-- Passage --

RE: 2.4 Proposed Modules - 2 weeks left



On Thu, 2003-05-08 at 11:52, mpeseng tin it wrote:

> The options are:
> 1 Start to ship gtk2 mozilla (or phoenix) with major, _not solvable_ usability
> problems (not HIG compliant, not native, ui mess in the mozilla case), but
> accessible.
> 2 Start to ship a mozilla embedder with the usability problems solved and
> with a clear path to add accessibility features (it's not like writing them
> from scratch, we can inherit most of mozilla work).

You omitted option 3, "defer until 2.6".

> No one of these is a regression. 

Neither is option 3.  I think it's fine to commit to a plan of action, I
think there is something like consensus that Epiphany or a similar
based-on-gecko-but-GNOME-ui solution is the way forward.

But I do not agree that moving forward on that plan requires doing it in
GNOME 2.4 Desktop.  Why not target 2.6? 

My point is that this discussion isn't solely about whether GNOME needs
a (official GNOME) browser; it's about whether Epiphany and GNOME-2.4
are the right browser at the right time.

- Bill

But the first one is short sighted (to
> have a feature faster, we ship something that will never reach our targets).
> 
> We all want an accessible and usable browser for GNOME:
> 
> - A gtkmozembed based browser is the only way to reach such target for the
> forseable future
> - We have a mantainer and a community very interested in putting work on
> such a solution
> - There is a clear way to solve the current accessibility issues. And the
> mantainer is interested in working on them when it will be possible (Sun
> guys complete their works on mozilla widget)
> - There still an alternative for disabled people until this work is completed.

-- Questions on the material --
- a) In the email, what option does the reply say was omitted?
- b) Continue the email about the GNOME browser from where it stops.
The rows that follow have nothing to do with the email above.

-- Data for review --
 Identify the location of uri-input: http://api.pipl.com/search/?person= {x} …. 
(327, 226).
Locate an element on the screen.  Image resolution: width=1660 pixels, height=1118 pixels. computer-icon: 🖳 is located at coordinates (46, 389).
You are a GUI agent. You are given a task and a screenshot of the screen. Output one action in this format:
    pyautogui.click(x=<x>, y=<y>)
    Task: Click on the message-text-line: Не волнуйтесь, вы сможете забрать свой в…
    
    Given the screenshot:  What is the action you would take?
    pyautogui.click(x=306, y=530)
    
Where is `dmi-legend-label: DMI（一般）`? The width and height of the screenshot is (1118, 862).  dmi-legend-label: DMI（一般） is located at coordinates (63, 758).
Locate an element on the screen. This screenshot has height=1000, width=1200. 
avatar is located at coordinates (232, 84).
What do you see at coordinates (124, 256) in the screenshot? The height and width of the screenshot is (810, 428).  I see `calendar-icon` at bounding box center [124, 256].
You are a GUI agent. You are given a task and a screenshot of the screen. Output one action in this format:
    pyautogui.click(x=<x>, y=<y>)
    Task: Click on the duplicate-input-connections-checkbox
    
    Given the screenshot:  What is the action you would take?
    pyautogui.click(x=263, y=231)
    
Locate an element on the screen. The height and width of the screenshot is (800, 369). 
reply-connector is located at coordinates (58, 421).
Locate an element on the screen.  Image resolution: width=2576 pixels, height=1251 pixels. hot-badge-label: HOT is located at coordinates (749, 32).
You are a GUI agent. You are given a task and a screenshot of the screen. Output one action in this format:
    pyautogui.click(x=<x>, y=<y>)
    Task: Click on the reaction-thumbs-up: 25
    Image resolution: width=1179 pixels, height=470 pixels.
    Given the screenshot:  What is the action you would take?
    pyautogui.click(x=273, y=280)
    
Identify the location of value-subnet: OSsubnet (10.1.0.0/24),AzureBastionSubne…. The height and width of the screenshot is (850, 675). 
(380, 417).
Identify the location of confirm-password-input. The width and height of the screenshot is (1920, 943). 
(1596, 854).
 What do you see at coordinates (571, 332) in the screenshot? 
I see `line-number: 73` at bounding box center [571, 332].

-- Answers for each item --
- a) Option 3, "defer until 2.6."

- b)
> Adding a native browser to GNOME is not going to damage mozilla in any way.
> - The work on the native browser can help to solve another major issue in
> our development platform (the gtkhtml mess).
> - At some point we will be forced to choose an alternative to the mozilla
> interface. While we change it would be better to choose the best possible
> solution. Distributions are not forced to ship a GNOME component until it's
> ready for them.
> - There is a conflict in the GNOME community between two projects. It would
> important to make a call about it, so that one of the two will retarget
> or die. Mantaining two very similar projects is a waste of resources and
> a Galeon vs Epiphany war in the community is insane.
> 
> In such situation I think GNOME should adopt the project and work together
> to solve the remaining issues. I'm convinced this will speed up a lot the
> accessibility work too.
> 
> Havoc said that software has historically been improved by virtue of its
> inclusion.
> I'll just say that this "do the accessibility work or you will not be included"
> is certainly not working very well with me, it's making me lose motivation
> rather then gain it.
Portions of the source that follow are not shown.